Formerly known as GPUdb, the company's old name should be a hint that it makes GPU-powered database solutions. The latest version of its database product, also named Kinetica, not only uses GPU acceleration generally, it exploits acceleration features specific to Nvidia's GPU stack -- such as, Nvidia's NVlink technology, which accelerates data transfers between GPUs (and between GPUs and CPUs) to avoid bottlenecks on the PCIe bus.
But Kinetica is also trying to make sure enterprises see this as a modern enterprise database product, not only a showcase for cutting-edge tech. Hence, there's support for standard commercial database features like SQL-92 queries, clustering, failover, and one-click installation.
BlazingDB is a GPU-powered database aimed specifically at companies using PostgreSQL, MySQL, or Amazon Redshift. BlazingDB's creators claim massive speed improvements over all of those products.
Another key difference is that BlazingDB offers both local and cloud-hosted instances of its product. If you already have data in Amazon or Azure, you can spin up a BlazingDB instance next to it, pipe in your data, and compare query performance yourself.

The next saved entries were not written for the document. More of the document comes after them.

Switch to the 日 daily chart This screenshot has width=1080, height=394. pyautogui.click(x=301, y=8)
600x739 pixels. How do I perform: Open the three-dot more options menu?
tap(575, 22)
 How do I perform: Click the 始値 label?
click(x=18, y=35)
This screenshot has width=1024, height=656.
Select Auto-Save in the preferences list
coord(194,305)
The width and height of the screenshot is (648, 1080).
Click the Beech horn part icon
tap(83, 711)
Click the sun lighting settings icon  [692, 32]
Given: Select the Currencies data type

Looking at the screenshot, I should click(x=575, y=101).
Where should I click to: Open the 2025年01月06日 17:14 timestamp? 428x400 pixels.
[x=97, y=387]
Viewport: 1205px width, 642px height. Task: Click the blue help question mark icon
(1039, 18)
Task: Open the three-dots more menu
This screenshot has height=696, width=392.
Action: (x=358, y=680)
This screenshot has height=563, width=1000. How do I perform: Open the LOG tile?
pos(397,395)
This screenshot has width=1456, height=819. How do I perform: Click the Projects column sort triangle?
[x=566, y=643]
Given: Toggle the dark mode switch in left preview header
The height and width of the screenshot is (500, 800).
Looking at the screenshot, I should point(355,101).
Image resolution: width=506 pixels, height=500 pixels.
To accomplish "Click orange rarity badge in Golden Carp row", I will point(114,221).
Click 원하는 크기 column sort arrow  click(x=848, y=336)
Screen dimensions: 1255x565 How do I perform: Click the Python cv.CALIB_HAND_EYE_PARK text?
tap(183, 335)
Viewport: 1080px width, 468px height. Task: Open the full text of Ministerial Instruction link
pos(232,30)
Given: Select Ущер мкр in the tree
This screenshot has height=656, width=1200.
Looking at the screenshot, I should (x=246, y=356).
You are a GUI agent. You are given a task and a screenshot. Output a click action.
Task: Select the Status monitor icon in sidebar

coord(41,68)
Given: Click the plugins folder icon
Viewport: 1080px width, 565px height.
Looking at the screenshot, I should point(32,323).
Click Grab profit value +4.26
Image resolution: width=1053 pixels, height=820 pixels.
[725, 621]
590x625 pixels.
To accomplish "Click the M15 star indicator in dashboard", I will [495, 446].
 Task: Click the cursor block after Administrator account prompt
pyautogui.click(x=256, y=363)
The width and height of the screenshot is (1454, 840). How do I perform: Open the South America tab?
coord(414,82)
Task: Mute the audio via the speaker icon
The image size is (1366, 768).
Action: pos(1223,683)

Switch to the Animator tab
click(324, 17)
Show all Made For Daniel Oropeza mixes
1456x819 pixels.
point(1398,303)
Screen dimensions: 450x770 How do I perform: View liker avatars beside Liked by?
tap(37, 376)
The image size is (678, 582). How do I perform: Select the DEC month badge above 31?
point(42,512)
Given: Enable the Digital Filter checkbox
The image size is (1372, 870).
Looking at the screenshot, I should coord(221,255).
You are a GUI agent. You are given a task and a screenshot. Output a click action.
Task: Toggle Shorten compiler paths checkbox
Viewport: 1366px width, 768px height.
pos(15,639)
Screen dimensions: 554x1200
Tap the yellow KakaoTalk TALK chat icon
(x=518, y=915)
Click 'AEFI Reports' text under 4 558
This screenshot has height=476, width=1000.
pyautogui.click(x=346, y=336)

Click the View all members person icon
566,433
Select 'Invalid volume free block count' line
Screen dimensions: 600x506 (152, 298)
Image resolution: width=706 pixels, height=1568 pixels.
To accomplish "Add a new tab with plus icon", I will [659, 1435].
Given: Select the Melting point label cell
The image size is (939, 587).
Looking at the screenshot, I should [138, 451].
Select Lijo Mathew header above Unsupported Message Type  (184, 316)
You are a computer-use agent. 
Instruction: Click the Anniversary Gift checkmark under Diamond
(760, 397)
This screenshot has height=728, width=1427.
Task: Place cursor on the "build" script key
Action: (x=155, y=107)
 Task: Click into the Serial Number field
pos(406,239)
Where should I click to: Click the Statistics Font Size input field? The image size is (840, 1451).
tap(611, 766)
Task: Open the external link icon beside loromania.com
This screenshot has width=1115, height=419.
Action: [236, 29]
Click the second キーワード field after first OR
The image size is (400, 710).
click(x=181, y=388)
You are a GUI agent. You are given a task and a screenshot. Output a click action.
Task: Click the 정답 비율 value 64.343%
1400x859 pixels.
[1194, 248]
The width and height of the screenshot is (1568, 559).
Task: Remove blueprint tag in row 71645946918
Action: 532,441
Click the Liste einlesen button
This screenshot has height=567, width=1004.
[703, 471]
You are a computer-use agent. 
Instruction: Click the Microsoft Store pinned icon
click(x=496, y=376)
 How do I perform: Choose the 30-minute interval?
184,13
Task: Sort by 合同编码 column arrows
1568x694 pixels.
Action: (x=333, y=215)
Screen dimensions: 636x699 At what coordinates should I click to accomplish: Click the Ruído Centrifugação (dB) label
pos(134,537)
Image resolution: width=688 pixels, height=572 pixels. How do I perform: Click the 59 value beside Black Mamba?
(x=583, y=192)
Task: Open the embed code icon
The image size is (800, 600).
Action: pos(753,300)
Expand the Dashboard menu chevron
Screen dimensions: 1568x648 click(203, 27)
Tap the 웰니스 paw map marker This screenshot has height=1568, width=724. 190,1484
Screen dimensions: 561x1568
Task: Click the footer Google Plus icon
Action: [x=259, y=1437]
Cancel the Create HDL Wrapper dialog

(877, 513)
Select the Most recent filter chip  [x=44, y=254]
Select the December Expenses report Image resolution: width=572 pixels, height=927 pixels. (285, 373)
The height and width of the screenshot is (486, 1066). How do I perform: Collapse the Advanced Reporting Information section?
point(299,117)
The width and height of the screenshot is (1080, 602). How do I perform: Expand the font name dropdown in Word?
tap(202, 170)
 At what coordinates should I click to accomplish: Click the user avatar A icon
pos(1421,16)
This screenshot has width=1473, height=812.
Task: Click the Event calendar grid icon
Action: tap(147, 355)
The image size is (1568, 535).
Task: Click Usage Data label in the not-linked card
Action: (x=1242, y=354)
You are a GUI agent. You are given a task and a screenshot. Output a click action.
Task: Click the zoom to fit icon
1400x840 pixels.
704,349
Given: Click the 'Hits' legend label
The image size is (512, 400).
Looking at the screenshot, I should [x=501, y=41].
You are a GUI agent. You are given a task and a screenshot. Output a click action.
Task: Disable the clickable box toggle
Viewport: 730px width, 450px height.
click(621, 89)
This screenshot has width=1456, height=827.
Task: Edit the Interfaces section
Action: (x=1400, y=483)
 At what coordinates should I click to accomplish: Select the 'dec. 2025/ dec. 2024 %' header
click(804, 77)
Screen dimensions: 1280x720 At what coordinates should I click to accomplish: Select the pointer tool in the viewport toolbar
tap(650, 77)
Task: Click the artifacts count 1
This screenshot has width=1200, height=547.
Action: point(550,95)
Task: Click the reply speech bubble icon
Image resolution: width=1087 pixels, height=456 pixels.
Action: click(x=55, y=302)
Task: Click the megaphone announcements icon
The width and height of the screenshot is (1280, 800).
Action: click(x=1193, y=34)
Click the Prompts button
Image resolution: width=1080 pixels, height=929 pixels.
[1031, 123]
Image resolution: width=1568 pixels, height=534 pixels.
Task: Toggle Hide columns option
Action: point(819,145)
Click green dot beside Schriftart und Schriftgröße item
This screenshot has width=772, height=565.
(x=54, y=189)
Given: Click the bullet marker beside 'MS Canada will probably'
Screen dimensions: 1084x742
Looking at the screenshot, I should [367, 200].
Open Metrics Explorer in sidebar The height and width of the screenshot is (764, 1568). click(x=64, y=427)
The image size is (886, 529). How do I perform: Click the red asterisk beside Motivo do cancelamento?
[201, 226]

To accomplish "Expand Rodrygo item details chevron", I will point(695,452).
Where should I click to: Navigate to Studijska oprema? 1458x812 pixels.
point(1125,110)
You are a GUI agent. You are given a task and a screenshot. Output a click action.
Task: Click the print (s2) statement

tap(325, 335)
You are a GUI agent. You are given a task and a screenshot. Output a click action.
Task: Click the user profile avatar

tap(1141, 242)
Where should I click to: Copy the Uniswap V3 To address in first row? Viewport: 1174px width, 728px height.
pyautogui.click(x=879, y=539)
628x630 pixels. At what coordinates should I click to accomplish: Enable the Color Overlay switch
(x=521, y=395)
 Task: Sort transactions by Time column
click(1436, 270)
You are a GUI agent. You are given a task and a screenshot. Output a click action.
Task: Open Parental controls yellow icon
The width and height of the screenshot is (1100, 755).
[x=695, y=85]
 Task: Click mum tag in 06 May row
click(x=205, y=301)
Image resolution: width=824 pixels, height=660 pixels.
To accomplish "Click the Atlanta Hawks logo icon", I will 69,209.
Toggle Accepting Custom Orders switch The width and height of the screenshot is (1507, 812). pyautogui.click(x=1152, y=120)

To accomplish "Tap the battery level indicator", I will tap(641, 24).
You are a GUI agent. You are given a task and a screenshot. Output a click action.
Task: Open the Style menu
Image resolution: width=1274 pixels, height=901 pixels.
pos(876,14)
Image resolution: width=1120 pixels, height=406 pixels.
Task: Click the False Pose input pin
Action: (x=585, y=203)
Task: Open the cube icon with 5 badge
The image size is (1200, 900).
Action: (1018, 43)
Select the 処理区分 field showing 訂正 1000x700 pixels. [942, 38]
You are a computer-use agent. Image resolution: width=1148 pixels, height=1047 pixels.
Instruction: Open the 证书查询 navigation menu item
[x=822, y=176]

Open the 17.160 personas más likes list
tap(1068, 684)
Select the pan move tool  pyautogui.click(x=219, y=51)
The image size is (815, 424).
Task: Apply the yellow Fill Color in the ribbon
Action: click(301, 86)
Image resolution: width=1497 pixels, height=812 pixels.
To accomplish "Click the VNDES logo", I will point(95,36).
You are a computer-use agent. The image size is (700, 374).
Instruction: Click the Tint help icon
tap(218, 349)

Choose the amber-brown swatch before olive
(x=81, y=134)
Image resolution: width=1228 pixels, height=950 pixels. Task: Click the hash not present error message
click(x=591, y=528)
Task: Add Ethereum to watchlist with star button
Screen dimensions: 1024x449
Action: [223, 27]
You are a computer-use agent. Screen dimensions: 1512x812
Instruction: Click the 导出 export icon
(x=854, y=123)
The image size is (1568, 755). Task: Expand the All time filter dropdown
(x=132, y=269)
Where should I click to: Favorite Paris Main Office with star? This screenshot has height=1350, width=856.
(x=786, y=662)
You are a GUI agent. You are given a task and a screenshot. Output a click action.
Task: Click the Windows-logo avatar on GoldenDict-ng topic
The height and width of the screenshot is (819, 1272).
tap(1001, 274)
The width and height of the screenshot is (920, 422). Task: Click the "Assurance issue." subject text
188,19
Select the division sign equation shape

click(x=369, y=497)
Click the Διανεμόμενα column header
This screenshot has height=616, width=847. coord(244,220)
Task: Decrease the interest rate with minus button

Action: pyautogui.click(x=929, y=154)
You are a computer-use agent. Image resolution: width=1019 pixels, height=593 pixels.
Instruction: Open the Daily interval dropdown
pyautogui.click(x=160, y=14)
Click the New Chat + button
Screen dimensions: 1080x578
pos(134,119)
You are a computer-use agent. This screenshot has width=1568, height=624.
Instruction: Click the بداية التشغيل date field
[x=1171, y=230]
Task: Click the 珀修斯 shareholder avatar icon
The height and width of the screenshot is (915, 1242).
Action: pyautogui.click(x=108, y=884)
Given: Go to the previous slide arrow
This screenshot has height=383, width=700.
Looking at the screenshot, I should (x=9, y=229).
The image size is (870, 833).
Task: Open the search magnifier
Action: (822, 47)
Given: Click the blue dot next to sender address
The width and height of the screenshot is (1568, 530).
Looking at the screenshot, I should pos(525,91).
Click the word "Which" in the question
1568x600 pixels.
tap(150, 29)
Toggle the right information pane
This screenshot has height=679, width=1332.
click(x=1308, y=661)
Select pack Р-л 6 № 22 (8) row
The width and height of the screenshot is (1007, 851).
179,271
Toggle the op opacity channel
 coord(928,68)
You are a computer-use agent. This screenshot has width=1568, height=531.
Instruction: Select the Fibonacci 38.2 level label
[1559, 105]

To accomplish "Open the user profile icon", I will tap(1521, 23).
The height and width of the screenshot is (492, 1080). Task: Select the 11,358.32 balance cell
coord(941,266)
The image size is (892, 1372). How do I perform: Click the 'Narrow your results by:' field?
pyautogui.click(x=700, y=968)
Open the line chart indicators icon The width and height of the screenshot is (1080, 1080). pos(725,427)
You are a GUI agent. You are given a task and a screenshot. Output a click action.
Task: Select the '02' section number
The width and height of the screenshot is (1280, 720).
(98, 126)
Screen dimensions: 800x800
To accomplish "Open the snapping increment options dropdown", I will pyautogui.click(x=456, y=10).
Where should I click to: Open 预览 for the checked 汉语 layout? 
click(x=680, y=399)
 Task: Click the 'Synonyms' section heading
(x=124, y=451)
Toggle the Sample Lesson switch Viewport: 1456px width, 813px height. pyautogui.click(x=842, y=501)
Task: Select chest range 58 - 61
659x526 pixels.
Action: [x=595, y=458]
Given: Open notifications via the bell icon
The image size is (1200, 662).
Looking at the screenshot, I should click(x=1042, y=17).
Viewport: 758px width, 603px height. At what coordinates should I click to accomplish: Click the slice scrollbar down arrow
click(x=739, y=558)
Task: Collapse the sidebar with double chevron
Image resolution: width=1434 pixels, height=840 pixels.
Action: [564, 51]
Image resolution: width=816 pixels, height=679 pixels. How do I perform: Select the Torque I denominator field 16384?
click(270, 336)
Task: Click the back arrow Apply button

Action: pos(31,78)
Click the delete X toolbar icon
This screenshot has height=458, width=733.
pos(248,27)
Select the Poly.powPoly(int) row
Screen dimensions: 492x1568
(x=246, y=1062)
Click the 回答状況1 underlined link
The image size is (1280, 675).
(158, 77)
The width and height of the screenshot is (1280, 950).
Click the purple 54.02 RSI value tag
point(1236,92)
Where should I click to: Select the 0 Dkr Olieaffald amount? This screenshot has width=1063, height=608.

The company began offering a commercial version of its product back in June, as well as a free community edition. Note that you need the Nvidia CUDA driver for Linux, and the only supported platform right now is Ubuntu 14.04.
Not all databases are general-purpose SQL systems; some are optimized for specific kinds of data-manipulation jobs. Graph databases, for instance, analyze relationships between objects and report back on them.
Those kinds of databases are also amenable to GPU speedups. Behold Blazegraph, an open source graph database written in Java, with two methods of GPU acceleration. The most basic one is to simply apply GPU acceleration to existing graph-analysis jobs, which Blazegraph's creators claim will provide a speed boost of 200 to 300 times over a CPU-bound job.
Option No. 2 is to rewrite the job in Blazegraph DASL, a language designed for parallel execution on GPUs. "By combining the ease of Spark with the speed of CUDA and GPUs," Blazegraph's creators claim, "their applications can operate up to 1,000x faster than Spark without GPUs."
Popular open source database PostgreSQL has a lot of selling points: It's highly scalable, sports NoSQL/JSON-style document storage functions, and has stayed current with state-of-the-art additions to database technology.
One feature it doesn't have out of the box is GPU acceleration. However, it's possible to add GPU acceleration via a side project named PG-Strom. When a given query is optimized, PG-Strom determines if it can be offloaded to the GPU; if so, it builds a GPU-optimized version of that query with a just-in-time compiler. The resulting query is then offloaded to the GPU and parallelized.
Setting up PG-Strom takes some work, as it requires Nvidia's CUDA toolkit and needs to be compiled from source. But once integrated into PostgreSQL as a custom scan provider, it works with queries as-is; they don't need to be rewritten to be GPU-accelerated.
[An earlier version of this article incorrectly identified MapD as MapDB.]